# Acciones requeridas:
A – Traduce al inglés esta oración del texto sobre la muerte de Fujimori: «El 11 de setiembre de 2024 murió el exdictador Alberto Fujimori de un proceso de cáncer a la lengua.»
B – Retoma el texto sobre la muerte de Fujimori justo después de su última oración.

# Texto para analizar:
%%

La herencia nefasta del dictador

Rocío Silva Santisteban

Fujimori y el envilecimiento de la política

El 11 de setiembre de 2024 murió el exdictador Alberto Fujimori de un proceso de cáncer a la lengua. Se fue la misma fecha que el terrorista Abimael Guzmán dejó este mundo tres años antes. La coincidencia de ambos personajes, némesis uno del otro, haría presagiar que esos duros tiempos del Perú quedaron atrás. Lamentablemente no es cierto.

La situación natural de la muerte de Fujimori, que debió de ser un acto privado y familiar como corresponde a todos los seres humanos, se convirtió en un proceso de borramiento del pasado dictatorial. El fujimorismo en pleno, y especialmente la bancada de Fuerza Popular que detenta el poder mafioso del congreso, han convertido este deceso en un panegírico del autoritarismo dictatorial y corrupto con el que Fujimori gobernó el país desde 1992.

%%

# Información:
%%

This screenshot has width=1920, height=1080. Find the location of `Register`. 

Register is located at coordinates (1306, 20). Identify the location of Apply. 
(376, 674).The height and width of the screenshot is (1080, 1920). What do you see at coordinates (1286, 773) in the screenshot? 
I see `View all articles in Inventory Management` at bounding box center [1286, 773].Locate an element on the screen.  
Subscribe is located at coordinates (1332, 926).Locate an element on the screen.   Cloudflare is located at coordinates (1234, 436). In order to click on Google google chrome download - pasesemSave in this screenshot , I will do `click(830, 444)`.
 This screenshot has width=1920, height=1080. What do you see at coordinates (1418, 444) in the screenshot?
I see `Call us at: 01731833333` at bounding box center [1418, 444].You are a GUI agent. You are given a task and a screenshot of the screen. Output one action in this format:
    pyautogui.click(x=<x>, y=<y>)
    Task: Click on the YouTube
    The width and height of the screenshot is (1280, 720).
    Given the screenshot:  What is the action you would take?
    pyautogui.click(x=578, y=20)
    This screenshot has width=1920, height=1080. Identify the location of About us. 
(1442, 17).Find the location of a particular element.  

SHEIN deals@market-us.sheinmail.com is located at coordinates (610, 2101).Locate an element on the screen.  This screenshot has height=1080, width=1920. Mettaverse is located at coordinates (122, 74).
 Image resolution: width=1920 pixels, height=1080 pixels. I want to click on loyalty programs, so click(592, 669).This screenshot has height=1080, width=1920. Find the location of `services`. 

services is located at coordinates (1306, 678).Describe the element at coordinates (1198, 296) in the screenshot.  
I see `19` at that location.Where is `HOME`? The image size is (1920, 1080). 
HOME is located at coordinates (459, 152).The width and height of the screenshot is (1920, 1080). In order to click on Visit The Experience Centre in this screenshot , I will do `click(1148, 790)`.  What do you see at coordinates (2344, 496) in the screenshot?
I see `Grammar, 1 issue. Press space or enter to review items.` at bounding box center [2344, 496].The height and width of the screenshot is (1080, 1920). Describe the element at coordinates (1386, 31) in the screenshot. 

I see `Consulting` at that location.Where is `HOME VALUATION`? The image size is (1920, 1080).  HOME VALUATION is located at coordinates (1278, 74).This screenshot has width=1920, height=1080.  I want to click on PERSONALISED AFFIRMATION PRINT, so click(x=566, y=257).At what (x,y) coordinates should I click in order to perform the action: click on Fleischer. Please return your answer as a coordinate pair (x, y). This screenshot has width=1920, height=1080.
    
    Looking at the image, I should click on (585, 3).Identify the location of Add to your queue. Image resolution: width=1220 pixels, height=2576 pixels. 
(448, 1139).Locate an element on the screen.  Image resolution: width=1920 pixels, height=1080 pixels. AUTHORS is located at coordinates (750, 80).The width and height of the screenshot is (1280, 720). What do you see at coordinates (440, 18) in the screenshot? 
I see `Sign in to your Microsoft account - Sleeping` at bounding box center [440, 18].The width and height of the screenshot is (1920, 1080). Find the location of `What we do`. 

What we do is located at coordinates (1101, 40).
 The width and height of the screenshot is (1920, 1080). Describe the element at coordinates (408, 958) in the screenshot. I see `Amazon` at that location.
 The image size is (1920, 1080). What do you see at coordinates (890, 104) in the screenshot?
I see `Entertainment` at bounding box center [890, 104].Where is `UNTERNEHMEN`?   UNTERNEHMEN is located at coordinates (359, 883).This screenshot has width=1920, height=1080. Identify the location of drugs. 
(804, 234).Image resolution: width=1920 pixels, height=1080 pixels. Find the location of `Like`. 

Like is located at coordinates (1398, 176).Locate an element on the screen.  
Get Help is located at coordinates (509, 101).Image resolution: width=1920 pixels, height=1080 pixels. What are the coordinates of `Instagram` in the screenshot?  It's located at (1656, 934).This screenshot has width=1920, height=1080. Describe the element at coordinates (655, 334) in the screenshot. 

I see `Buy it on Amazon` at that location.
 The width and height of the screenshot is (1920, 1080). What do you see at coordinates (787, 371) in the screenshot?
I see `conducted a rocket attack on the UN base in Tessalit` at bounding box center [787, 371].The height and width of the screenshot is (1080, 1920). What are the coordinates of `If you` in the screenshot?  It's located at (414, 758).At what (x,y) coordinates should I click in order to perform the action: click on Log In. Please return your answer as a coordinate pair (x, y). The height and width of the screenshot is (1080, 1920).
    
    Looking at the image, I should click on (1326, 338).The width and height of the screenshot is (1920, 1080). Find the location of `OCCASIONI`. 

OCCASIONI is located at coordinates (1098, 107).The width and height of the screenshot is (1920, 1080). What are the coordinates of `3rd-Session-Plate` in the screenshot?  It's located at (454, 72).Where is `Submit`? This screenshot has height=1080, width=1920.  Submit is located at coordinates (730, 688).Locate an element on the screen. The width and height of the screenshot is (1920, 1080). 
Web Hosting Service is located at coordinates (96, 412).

%%

# Respuestas escritas:
A – On September 11, 2024, former dictator Alberto Fujimori died of tongue cancer.

B –
Junto con ellos, Dina Boluarte, quien les debe la posición de poder que ahora ocupa en Palacio de Gobierno, se ha plegado a la canonización del corrupto, decretando tres días de duelo nacional y pompas fúnebres como alto mandatario de Estado. Esta acción oficial nos avergüenza a los peruanos y peruanas que, conscientes de nuestro pasado, recordamos los crímenes de La Cantuta, Barrios Altos, El Santa, Pativilca, Pedro Yauri, sótanos del Servicio de Inteligencia Nacional y otros que cometió el Grupo Colina, cuya autoría mediata estuvo a cargo de Alberto Fujimori, según sentencia del Poder Judicial de 2010, motivo por el cual fue condenado a 25 años de cárcel. En 2017 el presidente Kuczynski le otorgó un indulto a cambio de evitar su vacancia, un año después regresó a la cárcel pero este año 2024, Dina Boluarte, ejecutó la orden de su libertad. El tirano murió en su cama.

El velorio se desarrolló en el Museo de la Nación, adonde asistieron miles de personas, lo que deja en claro que la filiación autocrática del país sigue vigente —como lo señala la data histórica del Latinobarómetro —, por lo menos, en la capital del país. Instituciones de la sociedad empresarial y religiosa, como la CONFIEP y la Conferencia Episcopal, demostraron con sendas esquelas de pésame su apego al exdictador. El azar que siempre le da vueltas al destino, hizo que la cañería de una cloaca se rompiera frente a las exequias, así los efluvios del miasma llegaron a competir con los olores de los arreglos florales. Una turbadora despedida.

La posta del legado del fujimorismo en América Latina la han tomado dictadores como Nicolás Maduro o autócratas como Najib Bukele: la democracia dictatorial. Aunque parezca una contradicción, Fujimori logró convencer a los ciudadanos de ser el líder que requerían con sus incesantes mentiras y su reparto de migajas, de la misma manera, estos jefes de Estado se mantienen en el poder con elecciones —aparentemente— democráticas pero que distan de respetar los valores de libertad y respeto de los derechos humanos.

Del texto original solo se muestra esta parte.